Entity tracking sounds simple. Assign an ID. Follow it. If the entity moves, update its position. Basic state management.
But when six camera feeds overlap and the same player appears in three feeds simultaneously (from different angles, under different lighting, with different levels of obstruction) figuring out "is this the same person?" becomes a spatial reasoning problem, not just a visual one.
Camera one sees player 7 from behind, partially blocked by player 12. Camera three sees the same player from the side, fully visible. Camera five sees a player at the correct position but with a jersey number blurred by motion. Are these the same person? Visual matching says "maybe." Spatial consistency says "yes," because the positions from all three camera views point to the same physical location on the pitch.
Solving Identity Through Space#
Q: So identity resolution happens in the Venue Graph, not in the detection model?
Identity resolution is fundamentally a spatial reasoning problem. The Venue Graph figures out who is who through spatial consistency: if detections from multiple cameras all point to the same physical location with consistent speed and direction, they are the same person, regardless of how different they look on each camera.
This is a critical design decision. Visual matching is fragile; lighting changes, players blocking each other, motion blur, and similar-colored kits all break visual matching. Spatial consistency is robust; a person's physical position doesn't change based on which camera is looking at them. By resolving identity in physical space rather than camera images, we eliminate an entire class of tracking failures.
The Venue Graph maintains an identity map where each person is linked to every camera detection that contributes to their position estimate. This multi-source fusion (weighted by detection confidence, spatial consistency, and how smoothly the movement continues) produces position estimates that are more accurate than any single camera's view. The whole is genuinely greater than the sum of the parts.
Resolving identity through spatial consistency rather than visual similarity is a direct consequence of building the Venue Graph as a spatial-first system. In a traditional tracking system, identity is a visual matching problem. In OZ's architecture, identity is a spatial reasoning problem solved in the physical world. This eliminates failure modes that plague visual tracking systems (similar-colored kits, changing lighting, players blocking each other) because spatial consistency doesn't depend on visual appearance.
The Query That Matters#
Q: If someone were evaluating Arcflow for the early adopter programme, what query should they try first?
The one that cannot run on any other database.
"Given the current spatial configuration of all tracked entities, which entities will enter a specified zone within the next 3 seconds, ranked by arrival time, with the projected spatial state at the moment of entry."
That query requires path projection, zone intersection, time ordering, and spatial estimation, all evaluated continuously, in under a millisecond, against live position updates 60 times per second.

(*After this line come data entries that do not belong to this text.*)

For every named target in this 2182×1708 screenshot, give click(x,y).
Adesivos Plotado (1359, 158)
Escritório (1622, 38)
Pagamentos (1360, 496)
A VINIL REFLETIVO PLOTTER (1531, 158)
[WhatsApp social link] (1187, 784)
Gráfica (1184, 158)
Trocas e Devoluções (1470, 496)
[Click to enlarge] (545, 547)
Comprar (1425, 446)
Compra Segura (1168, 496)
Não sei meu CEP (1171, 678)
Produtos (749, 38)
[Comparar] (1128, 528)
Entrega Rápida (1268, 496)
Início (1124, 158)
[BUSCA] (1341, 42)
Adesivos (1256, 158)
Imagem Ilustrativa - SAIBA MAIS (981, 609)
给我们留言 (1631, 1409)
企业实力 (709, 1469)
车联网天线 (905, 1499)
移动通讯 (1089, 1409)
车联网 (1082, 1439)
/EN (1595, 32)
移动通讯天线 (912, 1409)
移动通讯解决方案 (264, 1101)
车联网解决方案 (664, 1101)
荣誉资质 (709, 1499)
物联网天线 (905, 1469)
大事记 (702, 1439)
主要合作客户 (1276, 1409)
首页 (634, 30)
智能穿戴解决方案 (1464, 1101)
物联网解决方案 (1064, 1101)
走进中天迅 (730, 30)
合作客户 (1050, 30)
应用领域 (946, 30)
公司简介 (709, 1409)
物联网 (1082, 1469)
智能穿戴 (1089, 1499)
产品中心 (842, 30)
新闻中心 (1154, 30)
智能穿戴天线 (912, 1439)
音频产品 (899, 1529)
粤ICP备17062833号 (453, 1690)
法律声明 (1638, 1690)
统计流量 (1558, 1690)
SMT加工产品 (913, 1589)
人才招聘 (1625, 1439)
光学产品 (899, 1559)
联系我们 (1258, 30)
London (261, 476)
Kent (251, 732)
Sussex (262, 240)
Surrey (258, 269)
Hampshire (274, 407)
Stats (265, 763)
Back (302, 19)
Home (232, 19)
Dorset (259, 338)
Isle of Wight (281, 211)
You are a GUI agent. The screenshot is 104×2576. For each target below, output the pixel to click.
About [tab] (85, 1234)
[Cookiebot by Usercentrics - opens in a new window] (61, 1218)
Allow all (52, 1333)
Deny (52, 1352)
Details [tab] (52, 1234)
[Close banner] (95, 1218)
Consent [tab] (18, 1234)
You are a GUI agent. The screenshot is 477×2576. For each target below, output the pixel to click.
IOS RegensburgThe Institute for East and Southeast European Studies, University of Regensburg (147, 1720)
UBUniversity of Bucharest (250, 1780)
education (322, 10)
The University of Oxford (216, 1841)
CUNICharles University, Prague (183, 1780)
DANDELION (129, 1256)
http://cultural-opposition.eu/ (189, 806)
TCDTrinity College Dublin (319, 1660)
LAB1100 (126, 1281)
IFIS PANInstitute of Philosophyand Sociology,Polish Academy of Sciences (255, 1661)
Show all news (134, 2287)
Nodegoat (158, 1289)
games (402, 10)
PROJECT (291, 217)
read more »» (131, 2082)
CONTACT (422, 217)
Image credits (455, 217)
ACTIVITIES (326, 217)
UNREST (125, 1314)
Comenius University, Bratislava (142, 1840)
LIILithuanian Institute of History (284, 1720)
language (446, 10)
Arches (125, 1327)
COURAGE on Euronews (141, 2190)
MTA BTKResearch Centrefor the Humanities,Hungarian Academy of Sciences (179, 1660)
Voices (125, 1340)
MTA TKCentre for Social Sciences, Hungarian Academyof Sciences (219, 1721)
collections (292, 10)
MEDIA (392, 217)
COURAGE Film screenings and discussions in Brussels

Try that on any existing database with spatial features bolted on. You will either get the wrong answer, get the right answer too slowly, or discover that the question simply cannot be asked.
That is the query that justifies building a spatial engine from scratch. And it is the query that makes the Venue Graph possible as a real-time representation of physical reality, not a log of what happened, but a live, queryable, predictive model of what is happening and what will happen next.
Under one millisecond, 99.9% of the time. Every frame. Every match. That is the reliability target. And that is why Arcflow exists.